_PROMPT A_
List the kinds of projects that the article on a project's legal basis gives as examples.
_PROMPT B_
Write out the lines of the records starting at the line containing "Given: Expand the SYSTEM - Configuration node" and ending at the line containing "coord(713,388)", both included.

_TEXT SECTION_
========================================================================
Ivan Hoffman, B.A., J.D.


     The short answer to the question posed by the title of this article (to be elaborated upon below) is that your project likely falls apart!   Whatever your project…book, television show, movie, web site etc., goes absolutely no where.  It is generally over before it starts, although the “owner” rarely knows that at the time and so goes about spending time, money, dedication etc. trying to get it off the ground.  And all the time, money, dedication etc. that the party has put into it is eventually completely lost if not on day 1 but thereafter. 

     And the main reason (also to be elaborated upon below) that it falls apart and goes nowhere is because without laying a proper legal basis, one that is designed to withstand legal challenges, you cannot count the number of claims that are likely to arise should the project show even the smallest chance of being successful and even if it is a colossal failure.   And while no one can prevent claims from being made, if the legal basis, especially the intellectual property and the written and signed agreements, are properly put together, the chances that such claims could be raised can be substantially diminished.  If a potential claimant examines the situation and realizes that he, she or it is likely to lose in any legal contest, it makes the chances of any claims being raised possibly less likely.
========================================================================
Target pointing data
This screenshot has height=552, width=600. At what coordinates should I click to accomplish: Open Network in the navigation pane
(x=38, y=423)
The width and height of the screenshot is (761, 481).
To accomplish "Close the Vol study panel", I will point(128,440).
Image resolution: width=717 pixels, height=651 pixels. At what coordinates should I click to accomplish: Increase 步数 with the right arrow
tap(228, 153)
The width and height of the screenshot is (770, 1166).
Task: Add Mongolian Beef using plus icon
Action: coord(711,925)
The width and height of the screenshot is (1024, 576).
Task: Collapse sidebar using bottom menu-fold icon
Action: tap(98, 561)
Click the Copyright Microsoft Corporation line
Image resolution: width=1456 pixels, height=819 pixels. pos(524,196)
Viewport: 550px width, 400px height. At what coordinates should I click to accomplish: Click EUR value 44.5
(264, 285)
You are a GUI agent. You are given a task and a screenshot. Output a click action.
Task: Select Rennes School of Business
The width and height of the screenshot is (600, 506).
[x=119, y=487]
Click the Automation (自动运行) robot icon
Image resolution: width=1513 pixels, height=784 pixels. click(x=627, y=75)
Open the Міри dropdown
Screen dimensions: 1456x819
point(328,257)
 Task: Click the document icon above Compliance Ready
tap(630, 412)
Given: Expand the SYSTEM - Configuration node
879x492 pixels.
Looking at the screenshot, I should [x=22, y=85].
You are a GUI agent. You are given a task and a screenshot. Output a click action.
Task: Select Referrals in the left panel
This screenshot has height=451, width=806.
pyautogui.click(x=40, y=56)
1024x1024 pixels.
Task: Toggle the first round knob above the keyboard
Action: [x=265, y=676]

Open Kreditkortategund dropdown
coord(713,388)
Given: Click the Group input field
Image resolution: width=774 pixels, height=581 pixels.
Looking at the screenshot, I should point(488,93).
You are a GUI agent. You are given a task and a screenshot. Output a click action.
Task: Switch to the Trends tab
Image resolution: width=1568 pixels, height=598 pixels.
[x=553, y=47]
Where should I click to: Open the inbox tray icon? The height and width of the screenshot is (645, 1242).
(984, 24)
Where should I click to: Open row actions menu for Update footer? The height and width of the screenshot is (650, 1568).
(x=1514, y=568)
========================================================================
_FULL ANSWER A_
- Book
- Television show
- Movie
- Web site

_FULL ANSWER B_
Given: Expand the SYSTEM - Configuration node
879x492 pixels.
Looking at the screenshot, I should [x=22, y=85].
You are a GUI agent. You are given a task and a screenshot. Output a click action.
Task: Select Referrals in the left panel
This screenshot has height=451, width=806.
pyautogui.click(x=40, y=56)
1024x1024 pixels.
Task: Toggle the first round knob above the keyboard
Action: [x=265, y=676]

Open Kreditkortategund dropdown
coord(713,388)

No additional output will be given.